Remember that your loved one is in pain. Addiction is not a lack of willpower or a failure of character. Addiction is a very real disease. Because of this disease, your loved one has lost control of his or her behavior and cannot make the types of healthy decisions that seem obvious to you.
Remember, substance use disorder is a disease like any other. No one chooses to get sick.
Understanding that the disease itself is beyond your loved one’s control doesn’t mean excusing their behavior or their need to seek treatment. Don’t look the other other way and don’t let them either. They aren’t responsible for the disease, but they are responsible for themselves.
Your loved one isn’t the only one who has been impacted by his or her disease. Substance abuse disorder affects friends, loved ones, dependents, and co-workers.
Make it clear to your loved one that you know they have been struggling with substance misuse, and that friends and loved ones have been hurt by their actions. Let them know that the time for ignoring these problems is over and that the time for recovery has begun.
The quickest way to turn this discussion into an argument is to speak in accusatory terms. Individuals who are struggling with substance misuse have already experienced more than their share of emotional pain, isolation and shame. When you accuse your loved one of intentionally causing the destruction that accompanies this disease you put them on the defensive.
Remind yourself that there is no need to a fight or argue. This is you and them coming together to reach out for recovery.
If you’ve made it this far, then you’ve done some research into treatment programs. When you speak to your loved one, have some programs and their numbers ready.
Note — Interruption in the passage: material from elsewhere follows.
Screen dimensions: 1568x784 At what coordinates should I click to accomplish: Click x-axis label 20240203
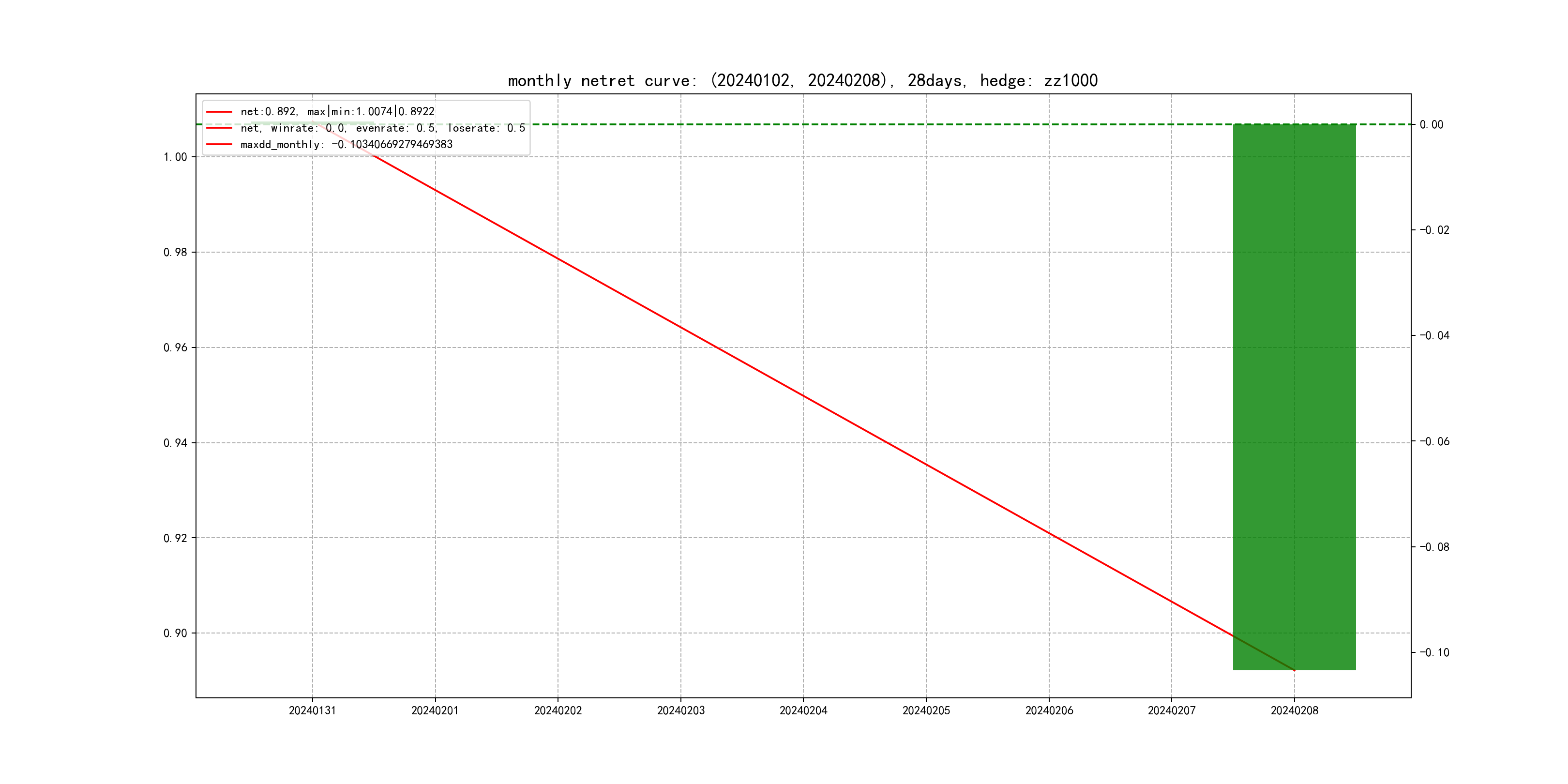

Maybe even give those programs a call first to check on availability and pricing. The point is, don’t just tell them to get help. Help them take the first steps towards recovery.
It’s important that your loved one get into treatment. It is also important that when making any agreements or setting up any contingencies with your loved one you are resolute in following through. If you’ve stated that you won’t accept any more drunken phone calls or you won’t lend them any more money then you have to follow-through. Sometimes the resolute follow through of a consequence from a friend or significant other is the catalyst for a person with a substance use disorder to finally realize the seriousness of their situation
Having the discussion with a friend or loved one about their substance use issues can be a difficult and emotion filled experience. These are some skills and recommendations that we have found useful in our experience. We share them with you in the hopes that they can make a positive and impactful difference in the way you discuss this issue with someone you care about.